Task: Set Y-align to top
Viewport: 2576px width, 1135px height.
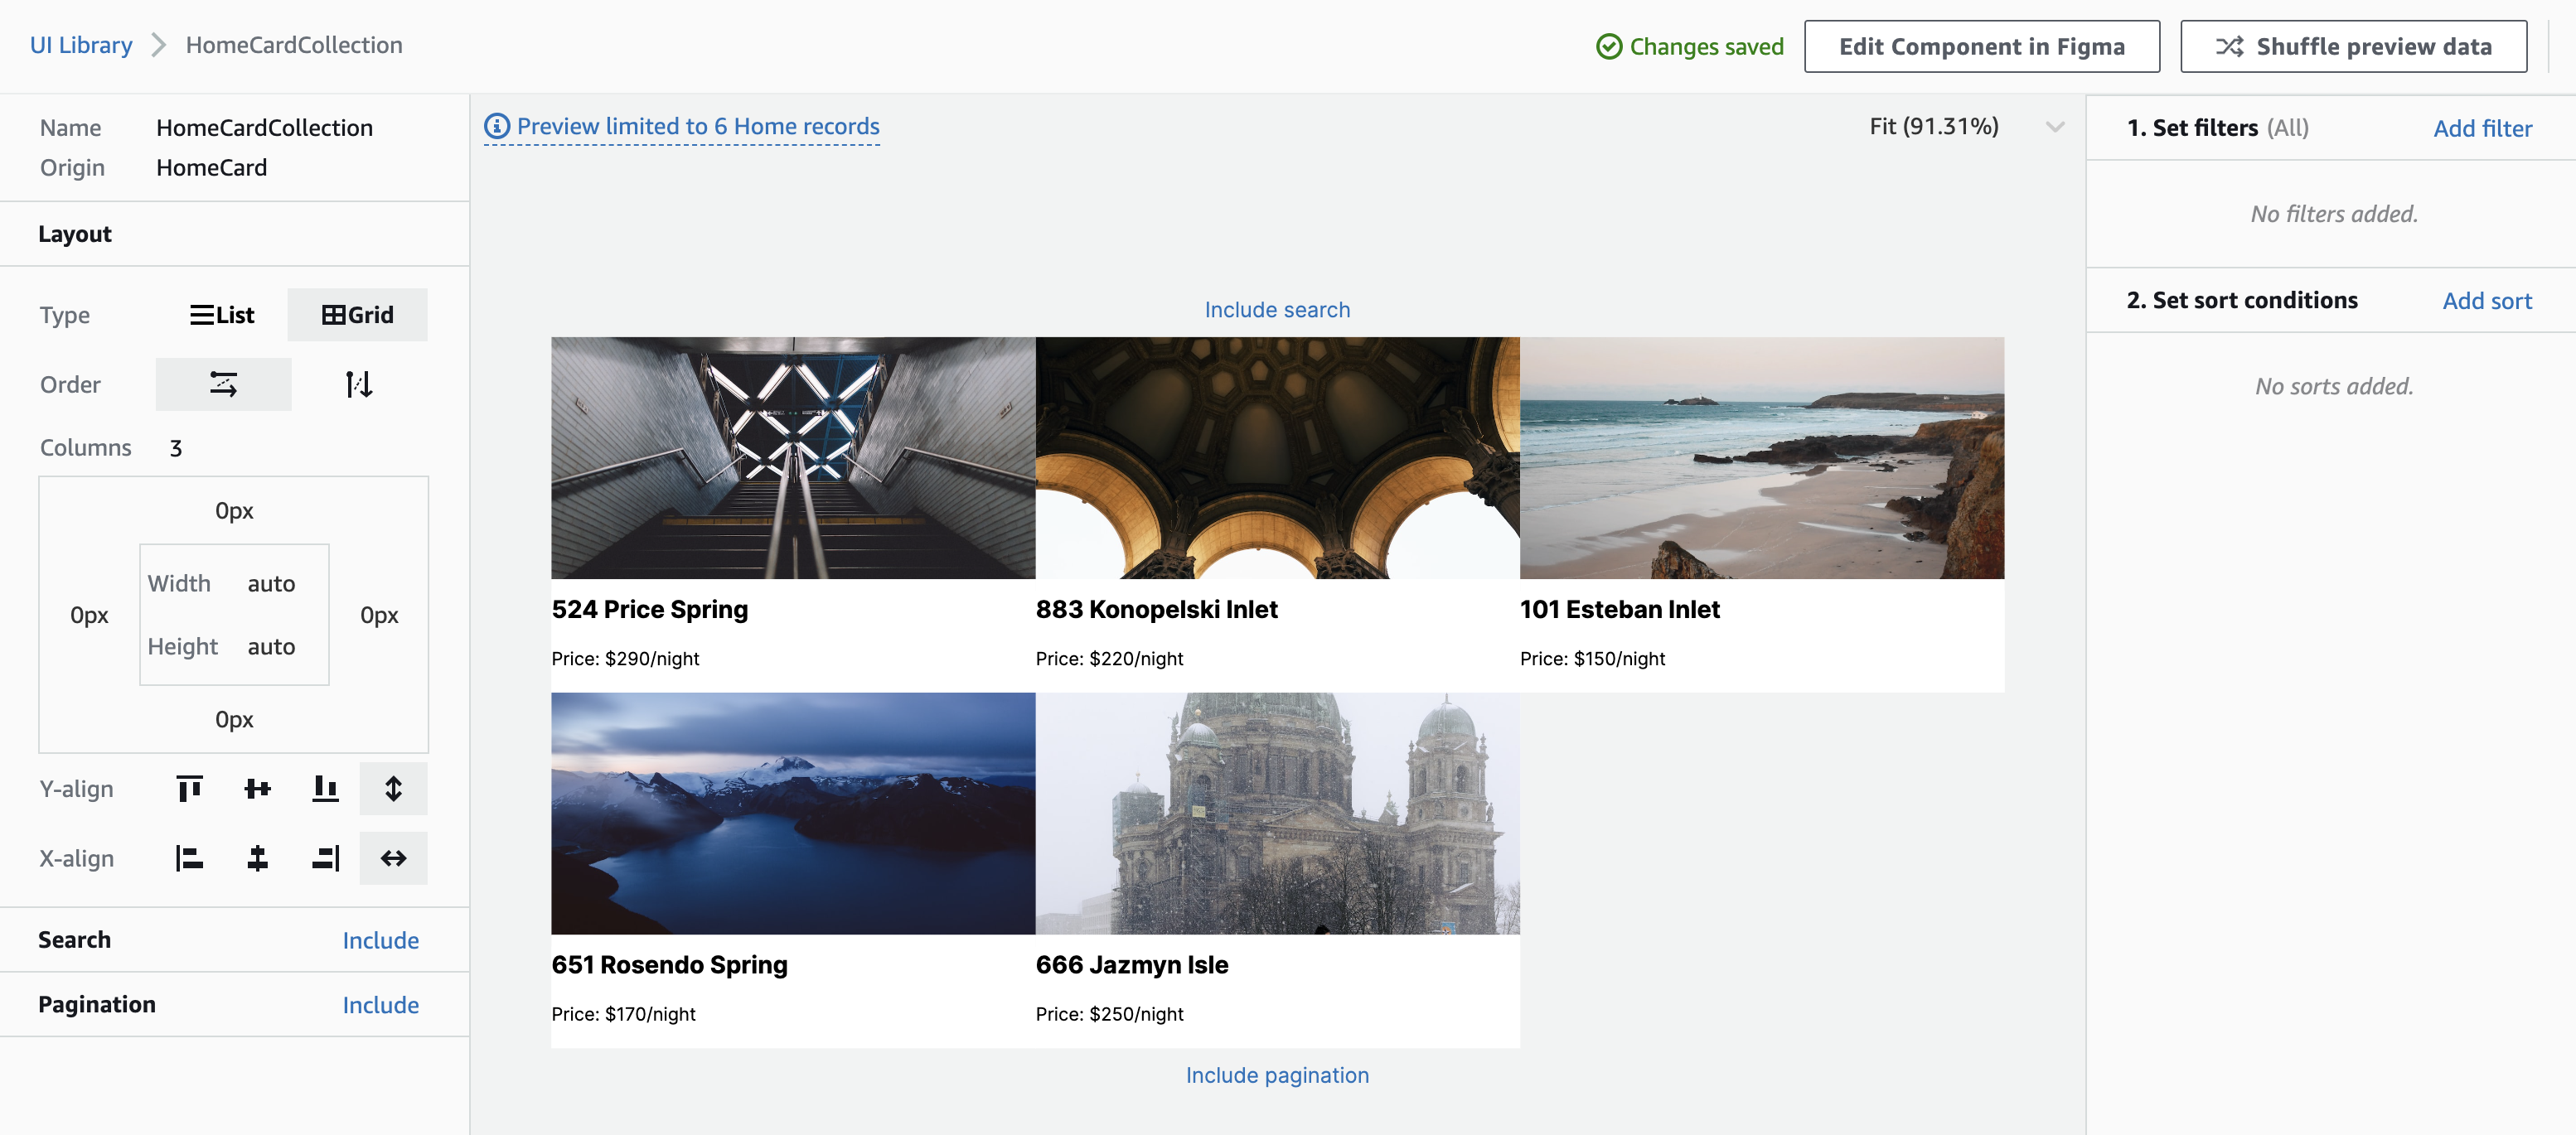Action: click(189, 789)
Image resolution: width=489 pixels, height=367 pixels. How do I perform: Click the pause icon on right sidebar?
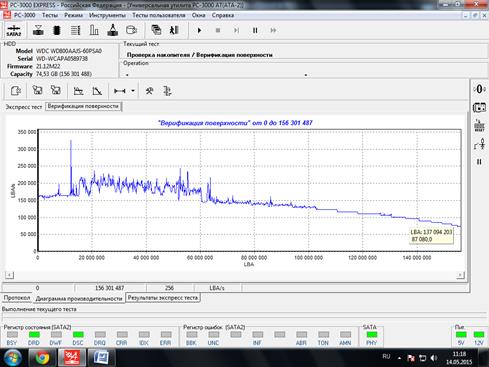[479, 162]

---

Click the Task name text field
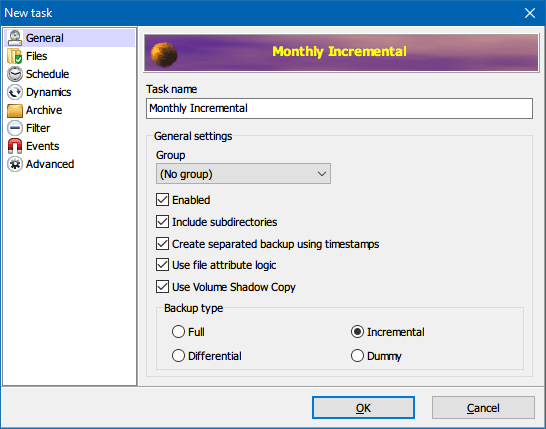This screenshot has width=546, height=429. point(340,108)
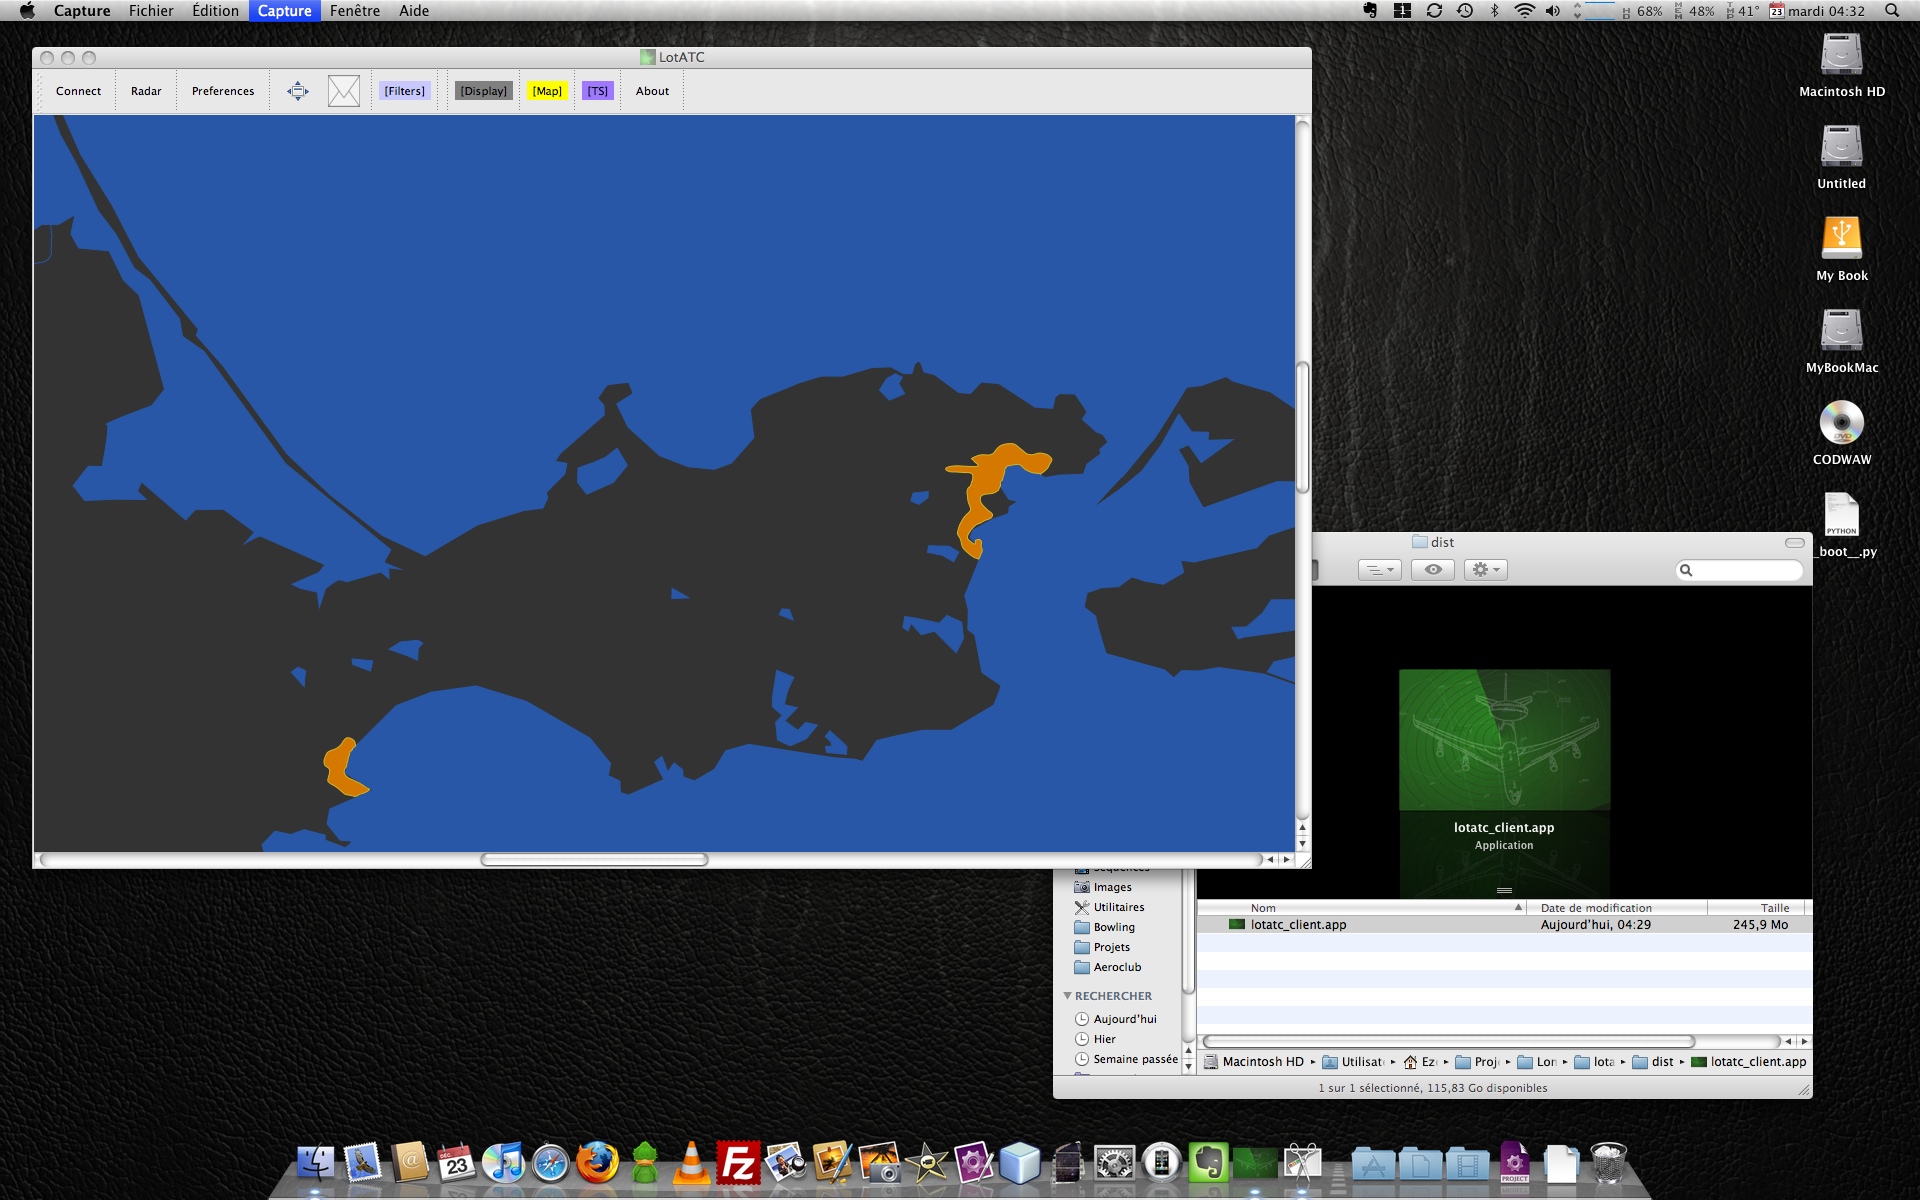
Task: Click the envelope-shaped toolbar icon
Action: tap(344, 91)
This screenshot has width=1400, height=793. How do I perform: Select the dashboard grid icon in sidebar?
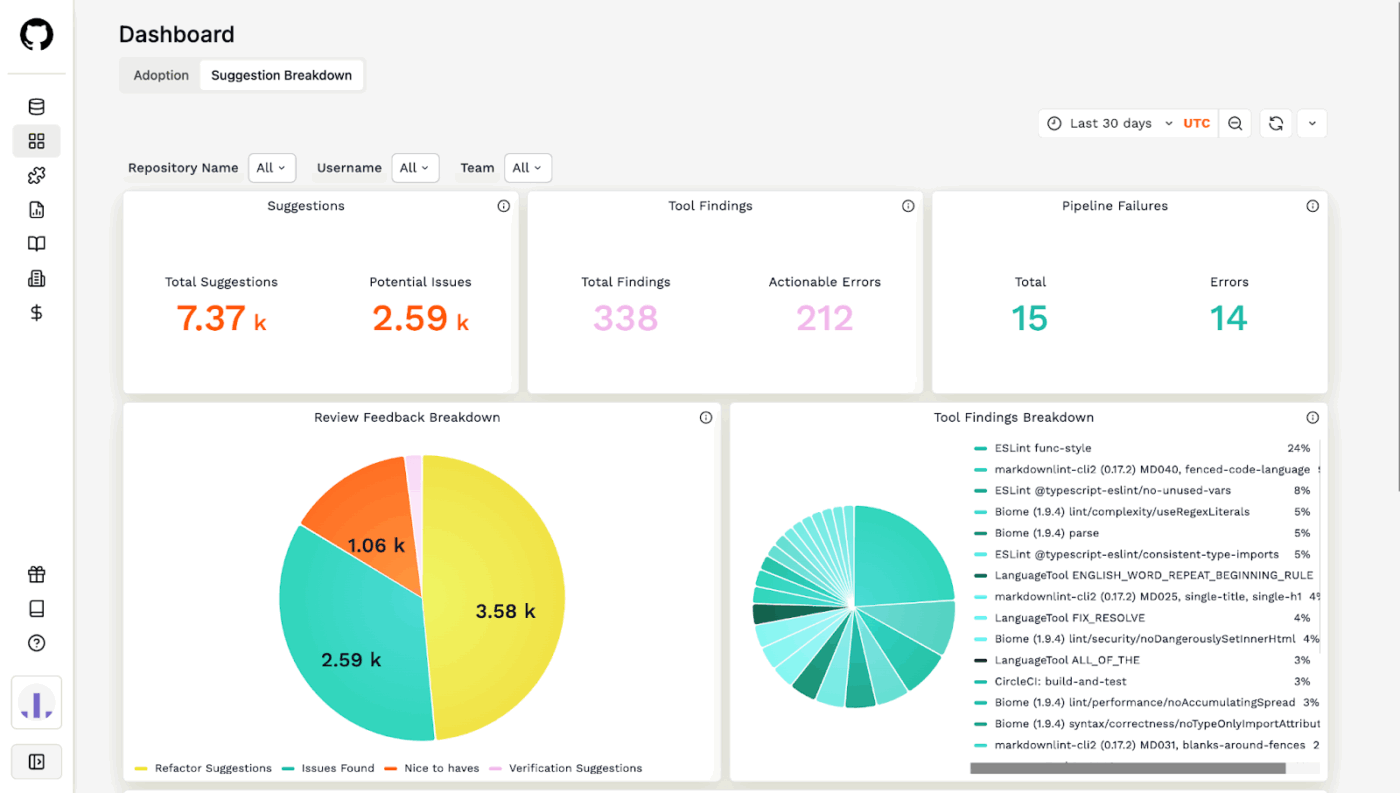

* [GIVEN PROBLEM] Please copy out the rows from the line with "Click the Task name text field" to the line with "This screenshot has width=1400, height=793.", including both of those lines. Leave the pictures out.

* [SOLUTION TO THIS EXERCISE]
Click the Task name text field
This screenshot has width=546, height=429. point(340,108)
Task: Click the envelope-shaped toolbar icon
Action: tap(344, 91)
This screenshot has width=1400, height=793. How do I perform: Select the dashboard grid icon in sidebar?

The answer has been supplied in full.